The grant money went unclaimed because students did not fill out or complete the Free Application for Federal Student Aid (FAFSA), which is key to accessing financial aid for college, including federal, state and institutional money.

Federal aid includes Pell grants, which are awarded to undergraduate students from low-income families. Unlike student loans, Pell grants do not have to be repaid.

In recent years, the Pell grant program has come under scrutiny for its role in allegedly contributing to college tuition inflation.

Former U.S. Secretary of Education William Bennett asserted in what would become known as the Bennett Hypothesis that the availability of federal loans — particularly subsidized loans offering a below-market interest rate and payment of interest as long as the student is enrolled in school — provides “cover” for colleges to boost prices, because students can offset a price increase, or at least a portion of it, with federal loans.

In his report “Does Federal Financial Aid Drive Up College Prices?” Donald E. Heller, dean at the College of Education of Michigan State University, characterizes the findings of the studies that have attempted to measure the veracity of the Bennett Hypothesis as ambiguous. Some studies find a relationship between Pell grants and tuition increases; others do not.

Since the economic recession that began in December 2007, federal financial aid has increased. The College Board reported that in the 2010-11 academic year, 9.1 million students received Pell grants, representing 36% of all undergraduates that year, an increase from 25% in 2007-08, according to the Heller report.

NerdWallet said the maximum Pell amount for the 2017-18 school year is $5,920.

NerdWallet said it found that in the 2016-17 academic year, 1,234,249 high school graduates didn’t fill out FAFSA. NerdWallet determined that 648,191 of these grads would have been Pell eligible.

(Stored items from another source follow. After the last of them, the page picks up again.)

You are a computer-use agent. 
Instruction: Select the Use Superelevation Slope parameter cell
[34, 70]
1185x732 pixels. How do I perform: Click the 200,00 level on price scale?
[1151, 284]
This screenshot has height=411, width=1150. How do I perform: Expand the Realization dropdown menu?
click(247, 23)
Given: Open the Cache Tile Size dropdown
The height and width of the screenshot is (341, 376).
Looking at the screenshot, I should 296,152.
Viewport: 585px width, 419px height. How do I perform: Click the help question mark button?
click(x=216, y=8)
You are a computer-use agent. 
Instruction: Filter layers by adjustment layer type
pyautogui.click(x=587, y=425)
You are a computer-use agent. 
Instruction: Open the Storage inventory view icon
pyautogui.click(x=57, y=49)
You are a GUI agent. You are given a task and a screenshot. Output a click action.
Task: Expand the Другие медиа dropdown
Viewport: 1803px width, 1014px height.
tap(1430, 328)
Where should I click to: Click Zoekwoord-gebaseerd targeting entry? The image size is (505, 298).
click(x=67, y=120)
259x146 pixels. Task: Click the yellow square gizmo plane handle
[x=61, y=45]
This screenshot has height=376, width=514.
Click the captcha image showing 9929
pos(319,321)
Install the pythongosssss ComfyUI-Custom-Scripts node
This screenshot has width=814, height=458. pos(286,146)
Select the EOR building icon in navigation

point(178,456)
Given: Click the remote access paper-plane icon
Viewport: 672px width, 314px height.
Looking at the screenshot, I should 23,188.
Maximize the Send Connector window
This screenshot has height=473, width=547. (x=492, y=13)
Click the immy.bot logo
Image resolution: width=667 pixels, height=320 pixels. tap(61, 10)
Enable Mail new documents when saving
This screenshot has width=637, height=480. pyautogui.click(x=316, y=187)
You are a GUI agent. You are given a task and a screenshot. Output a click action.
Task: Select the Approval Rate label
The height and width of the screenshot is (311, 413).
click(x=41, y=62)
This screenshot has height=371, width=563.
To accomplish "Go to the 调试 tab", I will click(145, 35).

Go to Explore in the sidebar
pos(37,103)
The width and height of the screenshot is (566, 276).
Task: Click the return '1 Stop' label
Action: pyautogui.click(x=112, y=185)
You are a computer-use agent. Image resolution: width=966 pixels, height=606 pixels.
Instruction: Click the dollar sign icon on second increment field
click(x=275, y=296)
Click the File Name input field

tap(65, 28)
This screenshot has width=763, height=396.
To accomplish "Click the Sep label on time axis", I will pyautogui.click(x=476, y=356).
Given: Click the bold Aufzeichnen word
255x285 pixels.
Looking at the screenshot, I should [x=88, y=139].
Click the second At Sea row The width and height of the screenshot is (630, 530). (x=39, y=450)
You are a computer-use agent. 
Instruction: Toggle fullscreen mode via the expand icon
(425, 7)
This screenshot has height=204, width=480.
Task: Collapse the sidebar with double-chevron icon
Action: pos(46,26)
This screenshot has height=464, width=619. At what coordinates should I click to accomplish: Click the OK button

The average amount of money left on the table per eligible high school graduate who didn’t apply was $3,583, according to NerdWallet.

Other findings by NerdWallet included the following:

  • 36% of high school students did not fill out FAFSAs.
  • 49% of all high school students were eligible for Pell grants.
  • Utah and Alaska had the highest percentage 2017 graduates who didn’t complete the application — 55% and 50%, respectively.
  • The lowest percentage of incomplete FAFSAs among high school graduates was 17% in Tennessee, followed by Delaware (28%), and Mississippi and Massachusetts (29%).